Das Bundeskabinett hat am Mittwoch den Haushalt für das nächste Jahr beschlossen. Der von Opposition und Wirtschaft heftig kritisierte Etat sieht bei Gesamtausgaben von 258,3 Milliarden Euro eine Neuverschuldung von 22 Milliarden Euro vor.

HB BERLIN. Bundesfinanzminister Hans Eichel (SPD) hat den vom Kabinett verabschiedeten Haushaltsentwurf für 2005 und die darin veranschlagten Milliarden-Privatisierungen verteidigt. Bei der Vorstellung der heftig umstrittenen Pläne korrigierte Eichel am Mittwoch zugleich die Konjunkturerwartungen für 2004 leicht nach oben. Union und Wirtschaftsexperten warfen dem Finanzminister völlig unrealistische Annahmen vor und nannten die erhofften Privatisierungserlöse von mehr als 15 Mrd. € Luftbuchungen.

Der Etat sieht bei Gesamtausgaben von 258,3 Mrd. € eine Neuverschuldung von 22 Mrd. € vor. Die Nettokreditaufnahme liegt damit knapp unter der geplanten Investitionssumme des Bundes von 22,8 Mrd. €. Eichel kann so einen verfassungskonformen Etatentwurf vorlegen. Dies gelingt ihm aber nur durch Privatisierungserlöse im Rekordvolumen von 15,5 Mrd. €. Im Herbst dürfte zudem ein Nachtragsetat 2004 vorgelegt werden, da die bisher veranschlagten Kredite von 29,3 Mrd. nicht ausreichen und eine Lücke von zehn Mrd. € klafft. Die Neuverschuldung könnte so auf ein Rekorddefizit von 40,5 Mrd. € klettern.
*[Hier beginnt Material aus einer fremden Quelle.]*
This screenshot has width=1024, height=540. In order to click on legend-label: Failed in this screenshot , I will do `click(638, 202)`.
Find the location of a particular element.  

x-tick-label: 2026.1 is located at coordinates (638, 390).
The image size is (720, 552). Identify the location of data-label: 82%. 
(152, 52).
Eichel nannte den Entwurf einen „konjunkturgerechten, hart konsolidierenden Haushalt“. Er wies den Vorwurf als „vordergründig“ zurück, der Bund verschleudere mit dem Verkauf weiterer Telekom- und Postaktien sein „Tafelsilber“. Privatisierungen seien seit langem politisch erwünscht. Sie erhöhten die Marktorientierung der Unternehmen und trügen zur Sicherung ihrer Wettbewerbsfähigkeit bei.
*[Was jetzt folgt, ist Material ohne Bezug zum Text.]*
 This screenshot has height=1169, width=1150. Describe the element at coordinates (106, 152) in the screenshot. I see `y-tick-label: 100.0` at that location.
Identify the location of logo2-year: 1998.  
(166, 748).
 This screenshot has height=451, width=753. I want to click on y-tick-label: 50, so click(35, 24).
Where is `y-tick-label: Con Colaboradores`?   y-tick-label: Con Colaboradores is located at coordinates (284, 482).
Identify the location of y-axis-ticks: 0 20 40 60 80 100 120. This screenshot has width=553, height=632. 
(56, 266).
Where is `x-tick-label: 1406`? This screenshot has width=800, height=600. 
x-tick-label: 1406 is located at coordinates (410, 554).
Bei der Abgabe der Aktien sei der Bund nicht auf Börsengänge angewiesen. „Dies wäre ein fundamentaler Fehler“, erklärte Eichel. Vielmehr könnten die Anteile erneut über „Platzhaltergeschäfte“ mit der staatlichen KfW-Gruppe zwischengeparkt werden. Ein Börsengang könnte zu einem Zeitpunkt erfolgen, „wie er der Kurspflege dient“.